= Work to do =
Copy out each line of the records below word for word, without changing anything.

(Target position records)
==============================

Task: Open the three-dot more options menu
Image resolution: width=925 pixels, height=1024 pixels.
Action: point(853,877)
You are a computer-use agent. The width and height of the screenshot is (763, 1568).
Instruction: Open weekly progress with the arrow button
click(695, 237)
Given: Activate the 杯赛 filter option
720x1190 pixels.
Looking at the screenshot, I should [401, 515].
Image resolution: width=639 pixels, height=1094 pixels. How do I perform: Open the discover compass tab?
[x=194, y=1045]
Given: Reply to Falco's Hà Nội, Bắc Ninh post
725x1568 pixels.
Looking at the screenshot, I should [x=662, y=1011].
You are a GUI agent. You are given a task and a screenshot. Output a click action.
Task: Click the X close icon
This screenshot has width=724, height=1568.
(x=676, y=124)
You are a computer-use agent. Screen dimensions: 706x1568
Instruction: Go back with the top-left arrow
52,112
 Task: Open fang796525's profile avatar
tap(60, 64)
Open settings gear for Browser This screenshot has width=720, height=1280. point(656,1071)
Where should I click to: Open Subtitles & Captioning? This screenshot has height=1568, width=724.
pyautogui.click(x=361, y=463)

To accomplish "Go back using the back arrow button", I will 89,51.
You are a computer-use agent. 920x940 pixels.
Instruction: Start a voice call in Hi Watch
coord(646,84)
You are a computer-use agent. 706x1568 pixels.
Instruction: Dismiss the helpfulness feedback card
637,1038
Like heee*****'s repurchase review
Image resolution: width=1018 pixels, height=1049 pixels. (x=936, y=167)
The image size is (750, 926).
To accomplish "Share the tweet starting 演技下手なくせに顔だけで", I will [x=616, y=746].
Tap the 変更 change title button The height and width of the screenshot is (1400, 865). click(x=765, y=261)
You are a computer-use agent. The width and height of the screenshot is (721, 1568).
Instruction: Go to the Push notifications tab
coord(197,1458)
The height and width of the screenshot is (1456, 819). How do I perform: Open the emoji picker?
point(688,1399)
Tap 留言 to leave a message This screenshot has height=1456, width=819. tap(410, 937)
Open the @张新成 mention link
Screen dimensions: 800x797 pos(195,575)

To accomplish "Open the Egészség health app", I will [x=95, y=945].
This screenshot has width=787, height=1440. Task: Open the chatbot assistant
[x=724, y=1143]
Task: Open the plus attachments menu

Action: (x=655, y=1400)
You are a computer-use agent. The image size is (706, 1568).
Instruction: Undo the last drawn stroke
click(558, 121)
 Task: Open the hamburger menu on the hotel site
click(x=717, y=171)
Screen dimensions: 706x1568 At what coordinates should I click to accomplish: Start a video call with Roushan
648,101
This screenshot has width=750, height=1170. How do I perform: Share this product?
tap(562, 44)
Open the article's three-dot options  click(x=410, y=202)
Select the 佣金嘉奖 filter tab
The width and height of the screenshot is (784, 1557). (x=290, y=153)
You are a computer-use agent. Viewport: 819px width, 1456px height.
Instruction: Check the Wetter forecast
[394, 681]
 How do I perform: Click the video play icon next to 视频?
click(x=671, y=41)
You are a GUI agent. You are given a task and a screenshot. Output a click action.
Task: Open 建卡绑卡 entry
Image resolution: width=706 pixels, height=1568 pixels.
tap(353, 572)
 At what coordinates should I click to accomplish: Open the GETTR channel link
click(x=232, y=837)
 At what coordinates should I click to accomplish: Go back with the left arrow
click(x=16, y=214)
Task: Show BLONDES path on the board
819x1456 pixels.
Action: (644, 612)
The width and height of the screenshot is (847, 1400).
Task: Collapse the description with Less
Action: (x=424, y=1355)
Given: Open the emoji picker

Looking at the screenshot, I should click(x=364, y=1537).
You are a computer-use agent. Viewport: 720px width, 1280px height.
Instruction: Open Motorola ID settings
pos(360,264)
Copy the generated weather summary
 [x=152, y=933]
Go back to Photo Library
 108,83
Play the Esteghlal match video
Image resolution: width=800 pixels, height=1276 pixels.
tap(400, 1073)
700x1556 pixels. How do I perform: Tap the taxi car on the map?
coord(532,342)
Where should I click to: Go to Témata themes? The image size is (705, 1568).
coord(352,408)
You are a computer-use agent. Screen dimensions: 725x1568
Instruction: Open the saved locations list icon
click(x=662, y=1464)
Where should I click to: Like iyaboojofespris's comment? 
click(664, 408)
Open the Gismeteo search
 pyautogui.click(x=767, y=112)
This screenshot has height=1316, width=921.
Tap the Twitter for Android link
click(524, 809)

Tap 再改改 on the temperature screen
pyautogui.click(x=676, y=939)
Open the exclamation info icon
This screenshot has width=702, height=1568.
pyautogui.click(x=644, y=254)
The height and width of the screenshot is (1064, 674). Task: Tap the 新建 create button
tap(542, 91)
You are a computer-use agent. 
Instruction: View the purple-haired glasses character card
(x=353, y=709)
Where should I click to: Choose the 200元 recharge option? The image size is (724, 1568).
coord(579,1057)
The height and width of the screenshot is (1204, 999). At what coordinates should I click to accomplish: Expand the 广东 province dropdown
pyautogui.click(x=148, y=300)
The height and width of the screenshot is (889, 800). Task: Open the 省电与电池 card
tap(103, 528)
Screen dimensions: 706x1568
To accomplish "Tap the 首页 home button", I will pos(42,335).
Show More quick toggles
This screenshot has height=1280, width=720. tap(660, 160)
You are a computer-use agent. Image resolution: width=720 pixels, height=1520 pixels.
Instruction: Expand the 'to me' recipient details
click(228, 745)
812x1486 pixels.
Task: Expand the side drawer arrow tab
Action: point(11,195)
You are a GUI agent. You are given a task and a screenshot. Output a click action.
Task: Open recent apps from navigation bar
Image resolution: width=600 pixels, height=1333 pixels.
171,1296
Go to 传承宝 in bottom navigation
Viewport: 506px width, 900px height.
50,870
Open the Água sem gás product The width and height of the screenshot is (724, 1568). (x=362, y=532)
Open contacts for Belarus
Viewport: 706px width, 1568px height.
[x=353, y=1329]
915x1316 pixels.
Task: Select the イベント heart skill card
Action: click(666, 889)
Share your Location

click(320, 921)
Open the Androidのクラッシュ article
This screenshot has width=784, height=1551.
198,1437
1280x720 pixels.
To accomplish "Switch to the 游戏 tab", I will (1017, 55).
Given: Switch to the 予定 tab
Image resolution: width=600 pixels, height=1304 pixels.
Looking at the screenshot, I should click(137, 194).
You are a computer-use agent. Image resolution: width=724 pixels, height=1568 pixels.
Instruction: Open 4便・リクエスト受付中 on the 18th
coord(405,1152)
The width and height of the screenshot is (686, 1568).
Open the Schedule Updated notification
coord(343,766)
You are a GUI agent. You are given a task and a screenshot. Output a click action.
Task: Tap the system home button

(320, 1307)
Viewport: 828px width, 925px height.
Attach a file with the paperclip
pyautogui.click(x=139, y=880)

==============================

= Task response =
Task: Open the three-dot more options menu
Image resolution: width=925 pixels, height=1024 pixels.
Action: point(853,877)
You are a computer-use agent. The width and height of the screenshot is (763, 1568).
Instruction: Open weekly progress with the arrow button
click(695, 237)
Given: Activate the 杯赛 filter option
720x1190 pixels.
Looking at the screenshot, I should [401, 515].
Image resolution: width=639 pixels, height=1094 pixels. How do I perform: Open the discover compass tab?
[x=194, y=1045]
Given: Reply to Falco's Hà Nội, Bắc Ninh post
725x1568 pixels.
Looking at the screenshot, I should [x=662, y=1011].
You are a GUI agent. You are given a task and a screenshot. Output a click action.
Task: Click the X close icon
This screenshot has width=724, height=1568.
(x=676, y=124)
You are a computer-use agent. Screen dimensions: 706x1568
Instruction: Go back with the top-left arrow
52,112
 Task: Open fang796525's profile avatar
tap(60, 64)
Open settings gear for Browser This screenshot has width=720, height=1280. point(656,1071)
Where should I click to: Open Subtitles & Captioning? This screenshot has height=1568, width=724.
pyautogui.click(x=361, y=463)

To accomplish "Go back using the back arrow button", I will 89,51.
You are a computer-use agent. 920x940 pixels.
Instruction: Start a voice call in Hi Watch
coord(646,84)
You are a computer-use agent. 706x1568 pixels.
Instruction: Dismiss the helpfulness feedback card
637,1038
Like heee*****'s repurchase review
Image resolution: width=1018 pixels, height=1049 pixels. (x=936, y=167)
The image size is (750, 926).
To accomplish "Share the tweet starting 演技下手なくせに顔だけで", I will [x=616, y=746].
Tap the 変更 change title button The height and width of the screenshot is (1400, 865). click(x=765, y=261)
You are a computer-use agent. The width and height of the screenshot is (721, 1568).
Instruction: Go to the Push notifications tab
coord(197,1458)
The height and width of the screenshot is (1456, 819). How do I perform: Open the emoji picker?
point(688,1399)
Tap 留言 to leave a message This screenshot has height=1456, width=819. tap(410, 937)
Open the @张新成 mention link
Screen dimensions: 800x797 pos(195,575)

To accomplish "Open the Egészség health app", I will [x=95, y=945].
This screenshot has width=787, height=1440. Task: Open the chatbot assistant
[x=724, y=1143]
Task: Open the plus attachments menu

Action: (x=655, y=1400)
You are a computer-use agent. The image size is (706, 1568).
Instruction: Undo the last drawn stroke
click(558, 121)
 Task: Open the hamburger menu on the hotel site
click(x=717, y=171)
Screen dimensions: 706x1568 At what coordinates should I click to accomplish: Start a video call with Roushan
648,101
This screenshot has width=750, height=1170. How do I perform: Share this product?
tap(562, 44)
Open the article's three-dot options  click(x=410, y=202)
Select the 佣金嘉奖 filter tab
The width and height of the screenshot is (784, 1557). (x=290, y=153)
You are a computer-use agent. Viewport: 819px width, 1456px height.
Instruction: Check the Wetter forecast
[394, 681]
 How do I perform: Click the video play icon next to 视频?
click(x=671, y=41)
You are a GUI agent. You are given a task and a screenshot. Output a click action.
Task: Open 建卡绑卡 entry
Image resolution: width=706 pixels, height=1568 pixels.
tap(353, 572)
 At what coordinates should I click to accomplish: Open the GETTR channel link
click(x=232, y=837)
 At what coordinates should I click to accomplish: Go back with the left arrow
click(x=16, y=214)
Task: Show BLONDES path on the board
819x1456 pixels.
Action: (644, 612)
The width and height of the screenshot is (847, 1400).
Task: Collapse the description with Less
Action: (x=424, y=1355)
Given: Open the emoji picker

Looking at the screenshot, I should click(x=364, y=1537).
You are a computer-use agent. Viewport: 720px width, 1280px height.
Instruction: Open Motorola ID settings
pos(360,264)
Copy the generated weather summary
 [x=152, y=933]
Go back to Photo Library
 108,83
Play the Esteghlal match video
Image resolution: width=800 pixels, height=1276 pixels.
tap(400, 1073)
700x1556 pixels. How do I perform: Tap the taxi car on the map?
coord(532,342)
Where should I click to: Go to Témata themes? The image size is (705, 1568).
coord(352,408)
You are a computer-use agent. Screen dimensions: 725x1568
Instruction: Open the saved locations list icon
click(x=662, y=1464)
Where should I click to: Like iyaboojofespris's comment? 
click(664, 408)
Open the Gismeteo search
 pyautogui.click(x=767, y=112)
This screenshot has height=1316, width=921.
Tap the Twitter for Android link
click(524, 809)

Tap 再改改 on the temperature screen
pyautogui.click(x=676, y=939)
Open the exclamation info icon
This screenshot has width=702, height=1568.
pyautogui.click(x=644, y=254)
The height and width of the screenshot is (1064, 674). Task: Tap the 新建 create button
tap(542, 91)
You are a computer-use agent. 
Instruction: View the purple-haired glasses character card
(x=353, y=709)
Where should I click to: Choose the 200元 recharge option? The image size is (724, 1568).
coord(579,1057)
The height and width of the screenshot is (1204, 999). At what coordinates should I click to accomplish: Expand the 广东 province dropdown
pyautogui.click(x=148, y=300)
The height and width of the screenshot is (889, 800). Task: Open the 省电与电池 card
tap(103, 528)
Screen dimensions: 706x1568
To accomplish "Tap the 首页 home button", I will pos(42,335).
Show More quick toggles
This screenshot has height=1280, width=720. tap(660, 160)
You are a computer-use agent. Image resolution: width=720 pixels, height=1520 pixels.
Instruction: Expand the 'to me' recipient details
click(228, 745)
812x1486 pixels.
Task: Expand the side drawer arrow tab
Action: point(11,195)
You are a GUI agent. You are given a task and a screenshot. Output a click action.
Task: Open recent apps from navigation bar
Image resolution: width=600 pixels, height=1333 pixels.
171,1296
Go to 传承宝 in bottom navigation
Viewport: 506px width, 900px height.
50,870
Open the Água sem gás product The width and height of the screenshot is (724, 1568). (x=362, y=532)
Open contacts for Belarus
Viewport: 706px width, 1568px height.
[x=353, y=1329]
915x1316 pixels.
Task: Select the イベント heart skill card
Action: click(666, 889)
Share your Location

click(320, 921)
Open the Androidのクラッシュ article
This screenshot has width=784, height=1551.
198,1437
1280x720 pixels.
To accomplish "Switch to the 游戏 tab", I will (1017, 55).
Given: Switch to the 予定 tab
Image resolution: width=600 pixels, height=1304 pixels.
Looking at the screenshot, I should click(137, 194).
You are a computer-use agent. Image resolution: width=724 pixels, height=1568 pixels.
Instruction: Open 4便・リクエスト受付中 on the 18th
coord(405,1152)
The width and height of the screenshot is (686, 1568).
Open the Schedule Updated notification
coord(343,766)
You are a GUI agent. You are given a task and a screenshot. Output a click action.
Task: Tap the system home button

(320, 1307)
Viewport: 828px width, 925px height.
Attach a file with the paperclip
pyautogui.click(x=139, y=880)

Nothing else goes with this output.